Multi-band CNN architecture using adaptive frequency filter for acoustic event classification

Although Convolutional Neural Networks (CNNs) architecture based learning systems have shown impressive results in the performance of numerous classification tasks, their effectiveness has been limited in certain cases of acoustic based classification. This vulnerability is particularly evident in the acoustic event classification tasks using spectral features. For example, spectral based features may suffer from a typical normalization process when it is fed to a neural network for training since the magnitudes in high-frequency band are inadvertently attenuated even though they may yet contain useful discriminant features. Although some research efforts try to mitigate this problem by introducing a multi-band approach for attaining salient and stable features, it requires empirically preset frequency bands to separate the spectral features.

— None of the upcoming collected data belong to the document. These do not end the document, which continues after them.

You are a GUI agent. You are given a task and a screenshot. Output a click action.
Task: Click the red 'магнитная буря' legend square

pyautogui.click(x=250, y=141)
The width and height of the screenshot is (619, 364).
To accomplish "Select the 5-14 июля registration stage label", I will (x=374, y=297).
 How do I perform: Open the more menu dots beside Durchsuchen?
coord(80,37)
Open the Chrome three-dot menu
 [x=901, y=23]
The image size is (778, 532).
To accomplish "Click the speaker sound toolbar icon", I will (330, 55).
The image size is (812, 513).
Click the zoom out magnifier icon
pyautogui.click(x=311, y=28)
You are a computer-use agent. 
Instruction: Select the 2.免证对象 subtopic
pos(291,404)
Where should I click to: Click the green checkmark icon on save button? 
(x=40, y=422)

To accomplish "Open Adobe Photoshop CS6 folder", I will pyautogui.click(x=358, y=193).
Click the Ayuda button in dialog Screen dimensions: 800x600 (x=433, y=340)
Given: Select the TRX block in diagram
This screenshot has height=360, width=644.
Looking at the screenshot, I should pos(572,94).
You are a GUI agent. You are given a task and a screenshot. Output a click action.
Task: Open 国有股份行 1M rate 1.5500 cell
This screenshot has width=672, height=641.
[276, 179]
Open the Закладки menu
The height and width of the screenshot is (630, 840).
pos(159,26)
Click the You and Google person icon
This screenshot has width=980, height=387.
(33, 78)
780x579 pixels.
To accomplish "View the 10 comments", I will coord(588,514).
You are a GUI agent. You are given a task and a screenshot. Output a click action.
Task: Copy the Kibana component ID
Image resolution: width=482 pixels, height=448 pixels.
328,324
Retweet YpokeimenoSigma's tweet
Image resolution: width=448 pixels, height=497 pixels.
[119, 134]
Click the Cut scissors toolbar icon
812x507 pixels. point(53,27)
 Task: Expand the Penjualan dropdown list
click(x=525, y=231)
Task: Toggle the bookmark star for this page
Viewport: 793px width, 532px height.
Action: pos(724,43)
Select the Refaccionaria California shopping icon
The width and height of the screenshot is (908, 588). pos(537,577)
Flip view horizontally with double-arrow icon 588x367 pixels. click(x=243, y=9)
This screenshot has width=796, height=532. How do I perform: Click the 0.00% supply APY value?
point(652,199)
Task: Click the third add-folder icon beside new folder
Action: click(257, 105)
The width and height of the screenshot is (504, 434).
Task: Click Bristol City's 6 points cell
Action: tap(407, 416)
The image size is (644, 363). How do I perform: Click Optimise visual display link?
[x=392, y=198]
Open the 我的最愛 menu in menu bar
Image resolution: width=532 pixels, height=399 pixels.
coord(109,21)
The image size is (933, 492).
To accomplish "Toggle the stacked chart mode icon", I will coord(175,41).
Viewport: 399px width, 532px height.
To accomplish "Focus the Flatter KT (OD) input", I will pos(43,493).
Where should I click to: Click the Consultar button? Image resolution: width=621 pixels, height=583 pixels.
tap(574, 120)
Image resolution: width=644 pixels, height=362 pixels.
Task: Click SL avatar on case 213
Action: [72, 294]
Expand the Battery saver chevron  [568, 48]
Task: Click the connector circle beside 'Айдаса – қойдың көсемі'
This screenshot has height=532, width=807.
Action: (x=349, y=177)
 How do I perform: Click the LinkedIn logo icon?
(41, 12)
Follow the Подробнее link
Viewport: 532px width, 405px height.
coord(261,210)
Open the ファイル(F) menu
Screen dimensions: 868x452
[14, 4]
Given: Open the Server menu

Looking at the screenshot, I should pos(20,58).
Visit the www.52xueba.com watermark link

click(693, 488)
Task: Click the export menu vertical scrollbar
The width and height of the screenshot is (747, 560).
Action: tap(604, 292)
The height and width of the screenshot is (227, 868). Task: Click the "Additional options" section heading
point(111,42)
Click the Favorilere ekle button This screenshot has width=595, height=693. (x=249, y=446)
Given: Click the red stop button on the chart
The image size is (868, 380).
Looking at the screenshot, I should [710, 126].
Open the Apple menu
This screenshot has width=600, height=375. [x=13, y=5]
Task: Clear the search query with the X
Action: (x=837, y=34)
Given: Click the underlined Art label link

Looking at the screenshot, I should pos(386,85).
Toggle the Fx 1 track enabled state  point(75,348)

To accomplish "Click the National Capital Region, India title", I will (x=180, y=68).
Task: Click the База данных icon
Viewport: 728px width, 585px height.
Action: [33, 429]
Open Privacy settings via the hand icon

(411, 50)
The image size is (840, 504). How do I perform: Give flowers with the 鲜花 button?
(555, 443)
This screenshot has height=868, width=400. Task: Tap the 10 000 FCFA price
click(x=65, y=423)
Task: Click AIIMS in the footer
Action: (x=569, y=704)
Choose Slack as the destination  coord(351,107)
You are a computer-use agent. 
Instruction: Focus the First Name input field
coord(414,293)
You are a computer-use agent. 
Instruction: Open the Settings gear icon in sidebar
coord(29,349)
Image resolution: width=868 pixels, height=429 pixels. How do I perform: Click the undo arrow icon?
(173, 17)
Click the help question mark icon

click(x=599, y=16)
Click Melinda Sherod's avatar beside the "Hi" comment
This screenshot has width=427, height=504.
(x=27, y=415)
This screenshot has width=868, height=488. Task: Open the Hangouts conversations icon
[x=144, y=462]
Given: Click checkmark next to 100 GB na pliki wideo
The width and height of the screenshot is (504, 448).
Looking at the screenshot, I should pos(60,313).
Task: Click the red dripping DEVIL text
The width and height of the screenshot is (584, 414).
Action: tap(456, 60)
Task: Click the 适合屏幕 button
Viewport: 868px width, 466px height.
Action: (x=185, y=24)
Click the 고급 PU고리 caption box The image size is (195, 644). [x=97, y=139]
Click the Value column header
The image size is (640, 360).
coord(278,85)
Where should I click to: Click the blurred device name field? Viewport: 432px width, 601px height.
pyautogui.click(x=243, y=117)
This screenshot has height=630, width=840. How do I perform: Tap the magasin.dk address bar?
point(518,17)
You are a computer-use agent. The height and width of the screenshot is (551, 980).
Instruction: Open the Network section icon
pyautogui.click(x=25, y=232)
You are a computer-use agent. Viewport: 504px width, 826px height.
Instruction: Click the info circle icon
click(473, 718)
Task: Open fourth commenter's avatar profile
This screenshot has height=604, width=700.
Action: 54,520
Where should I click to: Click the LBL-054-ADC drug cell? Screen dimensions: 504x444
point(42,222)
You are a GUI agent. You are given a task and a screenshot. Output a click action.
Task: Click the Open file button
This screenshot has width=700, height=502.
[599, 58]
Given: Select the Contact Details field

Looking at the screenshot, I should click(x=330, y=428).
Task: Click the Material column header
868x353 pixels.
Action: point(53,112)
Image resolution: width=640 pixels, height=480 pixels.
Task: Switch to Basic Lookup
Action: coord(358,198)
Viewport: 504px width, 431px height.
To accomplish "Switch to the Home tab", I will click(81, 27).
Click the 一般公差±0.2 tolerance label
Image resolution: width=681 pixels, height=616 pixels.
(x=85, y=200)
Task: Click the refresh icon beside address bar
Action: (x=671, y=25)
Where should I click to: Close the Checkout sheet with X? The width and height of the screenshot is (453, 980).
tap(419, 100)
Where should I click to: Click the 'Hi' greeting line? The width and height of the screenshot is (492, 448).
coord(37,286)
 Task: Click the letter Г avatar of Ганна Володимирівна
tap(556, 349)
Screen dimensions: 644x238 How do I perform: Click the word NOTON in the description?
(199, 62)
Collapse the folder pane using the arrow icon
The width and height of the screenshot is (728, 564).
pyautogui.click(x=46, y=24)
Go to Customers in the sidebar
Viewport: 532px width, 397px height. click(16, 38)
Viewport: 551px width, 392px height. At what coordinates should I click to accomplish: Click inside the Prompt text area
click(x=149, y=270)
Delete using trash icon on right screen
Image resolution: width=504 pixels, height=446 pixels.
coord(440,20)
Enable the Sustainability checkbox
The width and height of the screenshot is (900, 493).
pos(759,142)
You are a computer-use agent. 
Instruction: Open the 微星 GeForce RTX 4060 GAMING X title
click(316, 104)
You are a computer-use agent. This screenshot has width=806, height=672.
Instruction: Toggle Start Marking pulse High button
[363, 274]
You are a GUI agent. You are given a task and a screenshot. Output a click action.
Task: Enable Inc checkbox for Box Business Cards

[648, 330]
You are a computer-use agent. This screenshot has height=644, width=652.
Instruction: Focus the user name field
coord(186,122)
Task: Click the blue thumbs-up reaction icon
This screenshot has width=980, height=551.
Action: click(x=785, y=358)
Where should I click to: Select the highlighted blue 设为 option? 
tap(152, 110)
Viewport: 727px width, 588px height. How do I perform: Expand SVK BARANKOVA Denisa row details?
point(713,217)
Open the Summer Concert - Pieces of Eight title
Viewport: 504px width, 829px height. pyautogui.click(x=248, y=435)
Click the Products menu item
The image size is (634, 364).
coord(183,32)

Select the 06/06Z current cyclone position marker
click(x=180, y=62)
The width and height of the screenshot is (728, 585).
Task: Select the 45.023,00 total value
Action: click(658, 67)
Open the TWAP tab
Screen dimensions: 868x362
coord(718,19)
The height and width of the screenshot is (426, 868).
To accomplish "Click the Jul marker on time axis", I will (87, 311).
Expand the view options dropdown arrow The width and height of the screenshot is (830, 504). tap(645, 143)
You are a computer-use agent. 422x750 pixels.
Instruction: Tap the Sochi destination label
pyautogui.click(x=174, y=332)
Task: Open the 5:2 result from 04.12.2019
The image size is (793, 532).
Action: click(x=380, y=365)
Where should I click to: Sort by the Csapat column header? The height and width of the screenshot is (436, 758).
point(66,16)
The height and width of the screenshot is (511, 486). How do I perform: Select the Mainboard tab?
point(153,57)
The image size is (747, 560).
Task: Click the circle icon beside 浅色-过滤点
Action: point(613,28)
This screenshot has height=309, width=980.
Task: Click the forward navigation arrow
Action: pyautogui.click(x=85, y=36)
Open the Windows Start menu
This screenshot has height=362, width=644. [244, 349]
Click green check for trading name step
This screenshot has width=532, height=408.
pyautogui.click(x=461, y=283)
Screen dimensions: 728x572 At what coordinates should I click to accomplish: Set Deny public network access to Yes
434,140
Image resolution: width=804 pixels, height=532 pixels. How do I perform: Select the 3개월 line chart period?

Being heuristic, however, this process is difficult to ensure the consistency required for high correlation between manually separated features and good classification performance. In this paper, we propose a novel filter parameter modeling framework performing optimized frequency sub-band separation via CNN based end-to-end training for achieving high acoustic event classification performance. In particular, the filter response characteristics, namely, cut-off frequencies and damping ratio for roll off are considered as added learning parameters to the CNN architecture for the proposed end-to-end learning framework so that the filter's frequency response is optimized for producing salient features. The proposed training process is shown to not only automatically select the filter parameters for multi-band frequency separation but also guarantee high correlation between the resulting sub-band features and accurate classification performance.